Sorcières,(titre provisoire) de Penda Diouf, mise en scène de Lucie Berelowitsch
Sorcières,(titre provisoire) de Penda Diouf, mise en scène de Lucie Berelowitsch
Lucie Berelowitsch, directrice du Préau-Centre Dramatique National de Normandie-Vire, a souhaité à son arrivée en 2019, travailler en lien avec la réalité des terroirs environnants. Sorcières prend sa source dans une envie d’y explorer les phénomènes paranormaux et pratiques occultes, à la suite de l’ethnologue tunisienne Jeanne Favret-Saada. Dans les années soixante-dix, celle-ci avait mené une enquête remarquable et remarquée sur la sorcellerie paysanne dans le bocage mayennais et publie La Sorcellerie dans le bocage, dans Les Mots, la mort, les sorts et Corps pour Corps, coécrit avec Josée Contreras.
À son tour, Penda Diouf a battu la campagne autour de Vire, à la recherche de pratiques et pensées magiques et e a construit cette pièce à partir de la démarche de Jeanne Favret-Saada et de témoignages recueillis. Grâce à de petites annonces, ouïe-dire, bouche à oreille, l’autrice a pu rencontrer des hommes et femmes rebouteux, coupeurs de feu, exorcistes mais aussi des personnes se disant envoutées.
Elle a aussi écouté des histoires et légendes transmises d’une génération à l’autre. Cette riche matière lui a permis d’alimenter Sorcières,(titre provisoire). Dans son texte-son titre est un clin d’œil à Sorcières, le livre-culte de Mona Chollet-ellene se réclame pas ouvertement du mouvement féministe des « witches ». Elle convoque des figures de sorcières mais il y a aussi d’autres personnages féminins.
Sonia vient de s’installer à la campagne dans la maison d’une grand-tante. Une nuit d’orage, une femme étrange s’invite, suite à une mystérieuse panne de voiture… Après cette visite insolite, Sonia entend des voix et bruits inquiétants. Les voisins racontent que la maison est hantée. Avec l’aide de son amie Jeanne, Sonia va remonter à la source de ces rumeurs. Tout commence donc par une situation banale mais des phénomènes anormaux dans et autour de la maison, exercent une emprise sur Sonia, jusqu’à l’envahir, voire la posséder.
Jeanne essaye d’exorciser les fantasmes de son amie et de comprendre son comportement incongru. Mais elle sera, elle aussi, happée par l’histoire de cette énigmatique aïeule, objet de toutes les rumeurs du voisinage et victime d’un procès en sorcellerie. La scénographie de François Fauvel et Valentine Lê contribue à créer une atmosphère d’étrangeté, avec l’ouverture progressive des entrailles de la maison au décor un peu vieillot, sur un paysage fantasmagorique.

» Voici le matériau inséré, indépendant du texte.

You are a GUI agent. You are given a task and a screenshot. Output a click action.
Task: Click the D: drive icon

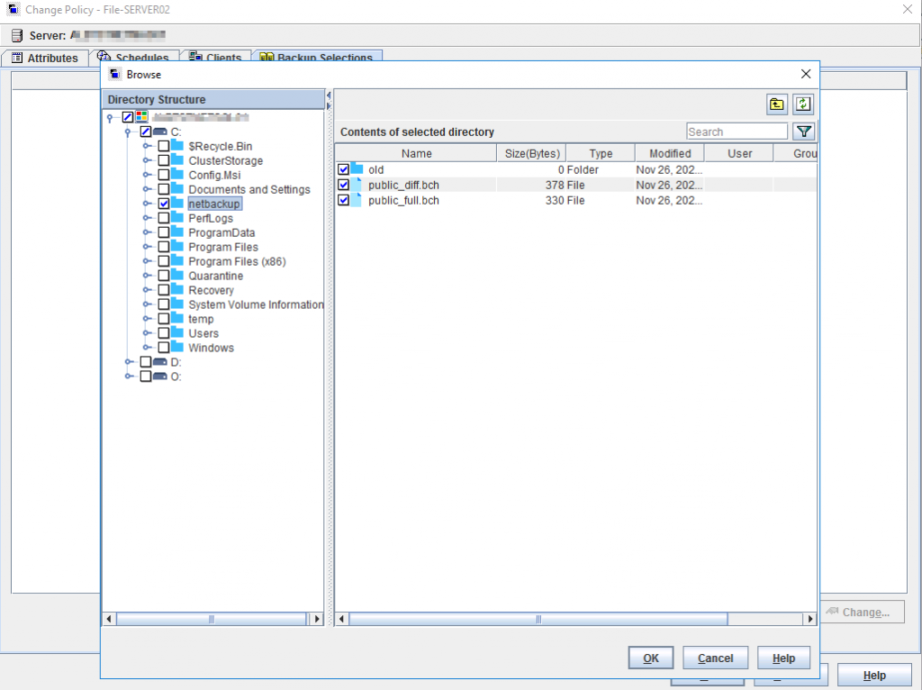click(x=160, y=362)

Sonia Bonny fait de Sonia, un personnage impressionnable, un peu médium et Clara Lama-Schmit incarne une enquêtrice rationnelle à l’image de Jeanne Favret-Saada et de l’autrice elle-même. Natalka Halanevych donne à ses différents rôles une touche d’inquiétante étrangeté propre à son groupe Les Dakh Daughters, installé à Vire en 2.022, après l’invasion de l’Ukraine par la Russie.
Sous la houlette de Lucie Berelowitsch, ces actrices créent un univers insolite, proche du cinéma de genre, mais sans emphase, ni pléthore d’effets spéciaux. La mise en scène, sobre et précise, accompagnée par une équipe artistique en phase avec le projet, donne du relief à l’écriture de Panda Diouf qui ne nous a pas entièrement convaincue, surtout dans la dernière partie. Mais, en ce soir de première, le public a été gagné par le jeu des comédiennes et l’atmosphère du théâtre où sont exposés des objets de sorcellerie et une grande tapisserie sur ce thème réalisée par les habitants des environs.
Mireille Davidovici
Spectacle vu le 1er octobre, au Préau-Centre Dramatique National de Normandie-Vire, 1 place Castel, Vire (Calvados). T. : 02 31 66 16 00.
Le 18 octobre, Théâtre des Halles, Tessy-Bocage (Manche).
Le 14 novembre,Théâtre municipal de Domfront en Poiraie (Orne) et le 28 novembre, La Halle ô Grains, Bayeux (Calvados).
Les 21 et 22 janvier, Théâtre du Point du jour, Lyon (Vème) ; le 28 janvier, Par le Bocage, Barenton (Manche).
Le 4 février, Théâtre de l’Arsenal, Val-de-Reuil (Eure).
Les 27 et 28 février, Les Franciscaines, Deauville (Calvados).